Come with me for a drive around St. John’s. We can hire a touring car of almost any make, but for novelty we choose a one-horse open coach. The grizzled driver tells us times are dull with him just now, the taxis getting most of the trade, but that he will have the best of it in December, when the cars are laid up until spring on account of the snow. St. John’s has an average of about four feet of snow in a season, but I have seen pictures of the streets snowed in to the roofs of the houses. The thermometer rarely falls below zero, but once the snows begin, the ground is covered until April.

The chief business street of St. John’s is strung out for a mile or more just back of the wharves. It is lined on both sides with three- and four-story wood and brick buildings. Among the most modern is the home for sailormen built by the Doctor Grenfell mission of Labrador fame. Though the store windows look bright and attractive, many of the shops are tiny affairs, and the street seems more English than American.

I notice many branches of Canadian banks, which monopolize the banking business of Newfoundland. Contrary to the belief of many Americans, Newfoundland politically is no more a part of Canada than it is of New Zealand.
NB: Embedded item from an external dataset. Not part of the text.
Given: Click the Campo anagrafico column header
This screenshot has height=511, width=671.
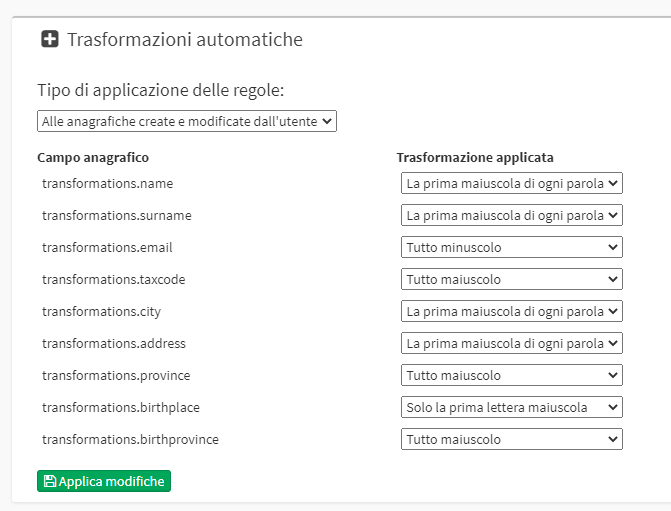Looking at the screenshot, I should 93,157.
It is a separate dominion of the British Empire, to which its people are enthusiastically devoted, having more than once refused to be federated with Canada. They will tell you that the name of their country is pronounced with the accent on the last syllable—New-found-land.

The main street of St. John’s has a trolley running practically its entire length. Whenever the conductor collects a fare, he puts a little ticket in a tiny cash register that he carries in his hand. Like all the Newfoundlanders I have met, the car men are most courteous. One of them left his car to ask a policeman on the corner to direct me to the American consulate. Indeed, I like these Newfoundlanders. They are cordial and hospitable and most polite, though sometimes I have difficulty in understanding their Anglicized speech. I was told on the ship that I would see none but natural complexions in St. John’s, and as far as I have observed that is true, all the girls having bright rosy cheeks. Both men and women here are long lived.

Our driver is now asking us to look at the government buildings. They are high up above the harbour and surrounded by beautiful grounds. The party having a majority in the lower house of parliament forms the government and names the premier and his ministers. The upper house, called the Legislative Assembly, consists of twenty-four members appointed by the governor in council. The members of the lower house are elected for terms of four years and meet every year. While the humblest fisherman may be elected to parliament, Newfoundland has not yet granted women the vote. It has no divorce laws.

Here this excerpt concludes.